Anthropic's disclosure of Claude Mythos Preview - an AI model capable of autonomously discovering and exploiting zero-day vulnerabilities at scale - is forcing a recalibration of cybersecurity governance for operational technology (OT) environments, including the building management systems (BMS) that control HVAC, access control, lighting, and elevators in commercial buildings.
Background
On April 7, 2026, Anthropic disclosed Claude Mythos Preview, a model that autonomously discovers and exploits zero-day vulnerabilities across every major operating system and web browser. Work that previously required elite teams, months of effort, and seven-figure budgets now happens in hours for a few thousand dollars.
The announcement carries direct implications for smart building OT. Modern properties rely on interconnected software platforms to manage HVAC, lighting, elevators, and access control. Many of these systems were designed when connectivity was a feature rather than a liability. They often lack standard security architecture, run on legacy operating systems, depend on third-party vendors for updates, and connect to broader networks in ways that were never fully mapped or secured.

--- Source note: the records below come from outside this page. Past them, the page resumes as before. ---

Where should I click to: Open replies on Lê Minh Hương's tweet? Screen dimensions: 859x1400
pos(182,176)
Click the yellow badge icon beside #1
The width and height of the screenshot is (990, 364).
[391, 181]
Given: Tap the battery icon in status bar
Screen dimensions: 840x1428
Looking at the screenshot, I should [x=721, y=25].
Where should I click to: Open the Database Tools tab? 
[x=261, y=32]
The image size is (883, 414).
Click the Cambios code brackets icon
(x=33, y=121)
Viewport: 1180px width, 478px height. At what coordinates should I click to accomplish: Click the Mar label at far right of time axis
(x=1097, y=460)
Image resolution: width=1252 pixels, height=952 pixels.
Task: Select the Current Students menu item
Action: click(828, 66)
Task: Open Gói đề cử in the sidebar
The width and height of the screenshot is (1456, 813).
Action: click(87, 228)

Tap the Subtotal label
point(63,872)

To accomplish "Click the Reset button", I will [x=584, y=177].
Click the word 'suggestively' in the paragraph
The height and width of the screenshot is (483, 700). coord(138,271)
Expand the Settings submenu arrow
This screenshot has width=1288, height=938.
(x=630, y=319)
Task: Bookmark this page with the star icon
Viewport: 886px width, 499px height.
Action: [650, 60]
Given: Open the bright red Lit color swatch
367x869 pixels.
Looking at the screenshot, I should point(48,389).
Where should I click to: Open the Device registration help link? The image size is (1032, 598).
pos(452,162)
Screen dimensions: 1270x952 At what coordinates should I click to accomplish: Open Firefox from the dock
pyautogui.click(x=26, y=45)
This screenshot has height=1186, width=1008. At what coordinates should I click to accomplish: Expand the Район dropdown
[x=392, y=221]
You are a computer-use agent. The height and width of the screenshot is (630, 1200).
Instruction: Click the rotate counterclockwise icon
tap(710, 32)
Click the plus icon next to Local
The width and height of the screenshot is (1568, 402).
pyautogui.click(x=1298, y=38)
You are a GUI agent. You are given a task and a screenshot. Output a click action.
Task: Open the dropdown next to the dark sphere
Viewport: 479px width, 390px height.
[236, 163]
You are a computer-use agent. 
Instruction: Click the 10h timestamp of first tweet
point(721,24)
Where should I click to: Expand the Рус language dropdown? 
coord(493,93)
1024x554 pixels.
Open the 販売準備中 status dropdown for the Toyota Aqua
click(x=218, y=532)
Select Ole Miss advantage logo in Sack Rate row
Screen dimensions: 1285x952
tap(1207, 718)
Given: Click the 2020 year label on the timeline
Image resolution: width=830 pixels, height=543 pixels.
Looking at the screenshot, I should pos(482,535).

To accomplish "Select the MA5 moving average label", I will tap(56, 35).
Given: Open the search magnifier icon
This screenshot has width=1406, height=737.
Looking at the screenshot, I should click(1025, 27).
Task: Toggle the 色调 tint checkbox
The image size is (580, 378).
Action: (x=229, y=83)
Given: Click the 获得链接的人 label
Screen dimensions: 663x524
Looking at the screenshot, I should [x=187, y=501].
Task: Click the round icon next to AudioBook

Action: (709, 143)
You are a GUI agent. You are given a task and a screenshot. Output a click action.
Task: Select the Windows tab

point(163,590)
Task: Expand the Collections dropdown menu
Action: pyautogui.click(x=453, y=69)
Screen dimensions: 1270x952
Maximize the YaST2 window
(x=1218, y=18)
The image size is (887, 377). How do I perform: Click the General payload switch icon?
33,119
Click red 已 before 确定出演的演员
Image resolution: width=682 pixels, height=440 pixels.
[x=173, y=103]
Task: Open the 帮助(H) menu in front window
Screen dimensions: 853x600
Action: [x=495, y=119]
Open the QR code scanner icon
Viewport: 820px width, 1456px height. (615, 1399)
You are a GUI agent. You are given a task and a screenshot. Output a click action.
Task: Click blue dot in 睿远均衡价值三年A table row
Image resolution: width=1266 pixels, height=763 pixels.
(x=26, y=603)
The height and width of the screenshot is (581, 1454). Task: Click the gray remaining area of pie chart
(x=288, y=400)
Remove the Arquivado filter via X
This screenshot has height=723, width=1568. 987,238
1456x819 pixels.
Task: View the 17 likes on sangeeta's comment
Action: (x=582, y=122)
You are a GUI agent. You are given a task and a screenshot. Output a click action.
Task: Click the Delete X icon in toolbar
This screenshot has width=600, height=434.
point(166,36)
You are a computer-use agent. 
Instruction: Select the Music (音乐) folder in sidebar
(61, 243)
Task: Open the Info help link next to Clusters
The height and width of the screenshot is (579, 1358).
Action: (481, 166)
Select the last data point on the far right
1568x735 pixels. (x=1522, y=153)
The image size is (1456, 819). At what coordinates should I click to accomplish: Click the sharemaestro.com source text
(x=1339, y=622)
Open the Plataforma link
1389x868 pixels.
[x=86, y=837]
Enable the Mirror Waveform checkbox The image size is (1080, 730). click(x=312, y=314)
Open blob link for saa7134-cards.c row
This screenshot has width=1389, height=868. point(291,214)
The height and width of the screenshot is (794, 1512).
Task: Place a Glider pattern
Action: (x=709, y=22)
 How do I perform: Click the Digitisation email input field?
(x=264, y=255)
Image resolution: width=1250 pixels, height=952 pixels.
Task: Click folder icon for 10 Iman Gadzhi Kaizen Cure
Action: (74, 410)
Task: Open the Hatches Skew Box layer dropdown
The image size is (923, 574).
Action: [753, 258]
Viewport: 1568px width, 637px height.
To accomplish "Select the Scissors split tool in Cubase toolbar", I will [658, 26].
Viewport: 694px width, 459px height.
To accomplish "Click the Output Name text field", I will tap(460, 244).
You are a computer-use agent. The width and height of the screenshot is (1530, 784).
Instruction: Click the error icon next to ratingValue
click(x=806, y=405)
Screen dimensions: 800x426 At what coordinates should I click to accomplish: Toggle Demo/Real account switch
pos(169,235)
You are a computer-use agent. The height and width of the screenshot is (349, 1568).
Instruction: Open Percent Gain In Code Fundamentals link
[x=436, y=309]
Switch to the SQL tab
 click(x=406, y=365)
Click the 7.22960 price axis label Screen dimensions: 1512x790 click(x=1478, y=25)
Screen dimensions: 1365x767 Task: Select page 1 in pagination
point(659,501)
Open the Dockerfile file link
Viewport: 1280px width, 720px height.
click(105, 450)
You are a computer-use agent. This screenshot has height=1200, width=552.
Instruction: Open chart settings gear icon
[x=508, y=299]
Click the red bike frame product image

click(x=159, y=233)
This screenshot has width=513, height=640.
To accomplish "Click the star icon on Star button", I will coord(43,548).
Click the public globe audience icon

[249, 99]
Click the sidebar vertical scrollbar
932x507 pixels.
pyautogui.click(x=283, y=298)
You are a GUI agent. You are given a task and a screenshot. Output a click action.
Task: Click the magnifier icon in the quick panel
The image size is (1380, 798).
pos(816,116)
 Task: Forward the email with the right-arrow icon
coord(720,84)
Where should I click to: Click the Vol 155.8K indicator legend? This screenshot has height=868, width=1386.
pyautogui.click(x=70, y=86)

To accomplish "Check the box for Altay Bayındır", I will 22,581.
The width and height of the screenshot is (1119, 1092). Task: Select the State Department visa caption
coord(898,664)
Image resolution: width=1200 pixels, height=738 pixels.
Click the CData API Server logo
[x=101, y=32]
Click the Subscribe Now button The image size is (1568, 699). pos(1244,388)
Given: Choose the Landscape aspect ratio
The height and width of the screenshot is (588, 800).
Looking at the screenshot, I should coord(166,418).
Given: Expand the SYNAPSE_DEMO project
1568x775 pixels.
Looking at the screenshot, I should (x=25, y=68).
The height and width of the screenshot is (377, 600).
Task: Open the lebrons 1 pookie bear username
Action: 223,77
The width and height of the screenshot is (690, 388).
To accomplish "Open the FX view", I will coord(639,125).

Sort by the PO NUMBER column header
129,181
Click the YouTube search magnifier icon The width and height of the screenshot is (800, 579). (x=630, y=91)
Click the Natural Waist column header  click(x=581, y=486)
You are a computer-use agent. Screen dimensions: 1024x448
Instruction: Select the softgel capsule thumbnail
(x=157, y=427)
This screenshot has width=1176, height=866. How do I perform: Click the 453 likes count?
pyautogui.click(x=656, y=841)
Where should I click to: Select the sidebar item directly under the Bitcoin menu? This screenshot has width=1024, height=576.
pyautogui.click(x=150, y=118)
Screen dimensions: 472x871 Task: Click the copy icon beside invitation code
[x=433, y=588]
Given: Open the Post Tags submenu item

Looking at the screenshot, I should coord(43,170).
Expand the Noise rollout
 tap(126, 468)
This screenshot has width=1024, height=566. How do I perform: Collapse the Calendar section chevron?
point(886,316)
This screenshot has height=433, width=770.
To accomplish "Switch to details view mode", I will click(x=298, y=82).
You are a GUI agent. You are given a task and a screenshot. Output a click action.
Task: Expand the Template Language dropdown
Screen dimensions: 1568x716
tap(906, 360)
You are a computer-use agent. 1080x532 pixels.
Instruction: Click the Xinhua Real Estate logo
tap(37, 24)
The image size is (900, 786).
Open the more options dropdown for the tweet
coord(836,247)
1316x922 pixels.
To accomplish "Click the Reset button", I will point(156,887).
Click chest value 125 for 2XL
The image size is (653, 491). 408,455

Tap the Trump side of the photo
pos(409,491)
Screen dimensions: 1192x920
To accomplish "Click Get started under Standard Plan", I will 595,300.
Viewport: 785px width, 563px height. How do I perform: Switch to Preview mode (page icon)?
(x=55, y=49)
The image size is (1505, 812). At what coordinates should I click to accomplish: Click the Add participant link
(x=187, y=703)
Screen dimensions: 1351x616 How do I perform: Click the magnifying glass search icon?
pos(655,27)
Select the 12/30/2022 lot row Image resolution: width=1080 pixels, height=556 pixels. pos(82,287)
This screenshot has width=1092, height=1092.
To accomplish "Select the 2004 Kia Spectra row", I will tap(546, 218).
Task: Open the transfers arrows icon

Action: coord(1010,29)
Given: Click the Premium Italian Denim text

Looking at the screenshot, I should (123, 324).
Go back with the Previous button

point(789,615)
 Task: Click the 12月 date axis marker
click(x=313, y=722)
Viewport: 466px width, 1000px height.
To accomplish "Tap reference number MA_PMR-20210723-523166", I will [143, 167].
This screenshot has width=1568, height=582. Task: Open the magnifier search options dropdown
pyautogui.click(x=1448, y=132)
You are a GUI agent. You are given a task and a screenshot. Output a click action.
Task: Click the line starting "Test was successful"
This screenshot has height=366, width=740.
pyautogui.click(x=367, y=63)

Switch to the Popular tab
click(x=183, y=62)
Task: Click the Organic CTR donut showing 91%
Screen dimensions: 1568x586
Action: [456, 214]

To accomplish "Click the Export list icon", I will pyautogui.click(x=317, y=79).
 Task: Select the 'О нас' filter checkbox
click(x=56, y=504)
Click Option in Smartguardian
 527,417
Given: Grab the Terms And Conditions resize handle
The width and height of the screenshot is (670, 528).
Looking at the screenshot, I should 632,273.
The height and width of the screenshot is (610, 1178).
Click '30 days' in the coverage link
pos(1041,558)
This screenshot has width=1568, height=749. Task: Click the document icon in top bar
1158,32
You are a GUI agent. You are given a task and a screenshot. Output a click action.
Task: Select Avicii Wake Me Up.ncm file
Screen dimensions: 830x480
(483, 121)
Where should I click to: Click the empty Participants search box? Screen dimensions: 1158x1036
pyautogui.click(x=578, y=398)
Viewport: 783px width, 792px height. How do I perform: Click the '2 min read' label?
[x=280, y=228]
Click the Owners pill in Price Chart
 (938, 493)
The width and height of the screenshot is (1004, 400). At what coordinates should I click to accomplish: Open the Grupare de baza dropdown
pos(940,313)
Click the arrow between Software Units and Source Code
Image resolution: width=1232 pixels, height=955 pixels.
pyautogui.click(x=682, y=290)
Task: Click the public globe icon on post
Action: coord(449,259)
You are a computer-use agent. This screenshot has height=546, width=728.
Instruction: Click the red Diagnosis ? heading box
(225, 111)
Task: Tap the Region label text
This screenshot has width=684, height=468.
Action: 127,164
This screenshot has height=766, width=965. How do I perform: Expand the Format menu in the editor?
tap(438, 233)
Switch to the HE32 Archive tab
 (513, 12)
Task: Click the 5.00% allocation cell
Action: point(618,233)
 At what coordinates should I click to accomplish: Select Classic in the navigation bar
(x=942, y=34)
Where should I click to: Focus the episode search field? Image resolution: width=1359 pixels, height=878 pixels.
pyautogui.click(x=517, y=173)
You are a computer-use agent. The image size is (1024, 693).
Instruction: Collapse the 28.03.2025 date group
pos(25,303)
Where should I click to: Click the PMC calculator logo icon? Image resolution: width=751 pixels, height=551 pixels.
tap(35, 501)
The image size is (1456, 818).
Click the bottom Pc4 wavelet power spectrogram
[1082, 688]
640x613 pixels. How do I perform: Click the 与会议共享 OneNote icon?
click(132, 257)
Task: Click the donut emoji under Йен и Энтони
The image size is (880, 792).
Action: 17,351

Regulatory response is already underway. CISA and the Australian Signals Directorate's Australian Cyber Security Centre (ACSC), in collaboration with federal and international partners, published joint cybersecurity guidance for critical infrastructure owners and operators integrating AI into OT systems, outlining four key principles to realize AI's benefits while reducing risk. The document specifically addresses machine learning, large language model-based AI, and AI agents because of the complex security considerations and challenges they pose in OT environments, according to CISA.
Details
The UK AI Security Institute (AISI) evaluated Claude Mythos Preview and found it represents a meaningful advance over previous frontier models in a landscape where cyber performance was already improving rapidly. In controlled evaluations where Mythos Preview was explicitly directed and given network access, it executed multi-stage attacks on vulnerable networks and discovered and exploited vulnerabilities autonomously - tasks that would take human professionals days. On expert-level capture-the-flag challenges - which no model could complete before April 2025 - Mythos Preview succeeds 73% of the time.
The capability gap is most acute for legacy OT infrastructure. Firmware in most industrial control systems is older, less reviewed, and less hardened than mainstream operating systems. Many programmable logic controllers (PLCs) and remote terminal units (RTUs) run proprietary real-time operating systems that have never undergone systematic security analysis. Mythos-class tools identify and exploit vulnerabilities in hours, meaning "reasonable" patching-cadence language in vendor contracts may no longer hold up against that standard.
Anthropic has responded with Project Glasswing, an initiative with more than 40 technology companies - including Amazon Web Services, Apple, Cisco, CrowdStrike, Google, JPMorgan Chase, Microsoft, and Nvidia - backed by $100 million in usage credits and $4 million in direct donations to open-source security organizations, according to the company. Anthony Grieco, chief security and trust officer at Cisco, stated: "AI capabilities have crossed a threshold that fundamentally changes the urgency required to protect critical infrastructure from cyber threats, and there is no going back."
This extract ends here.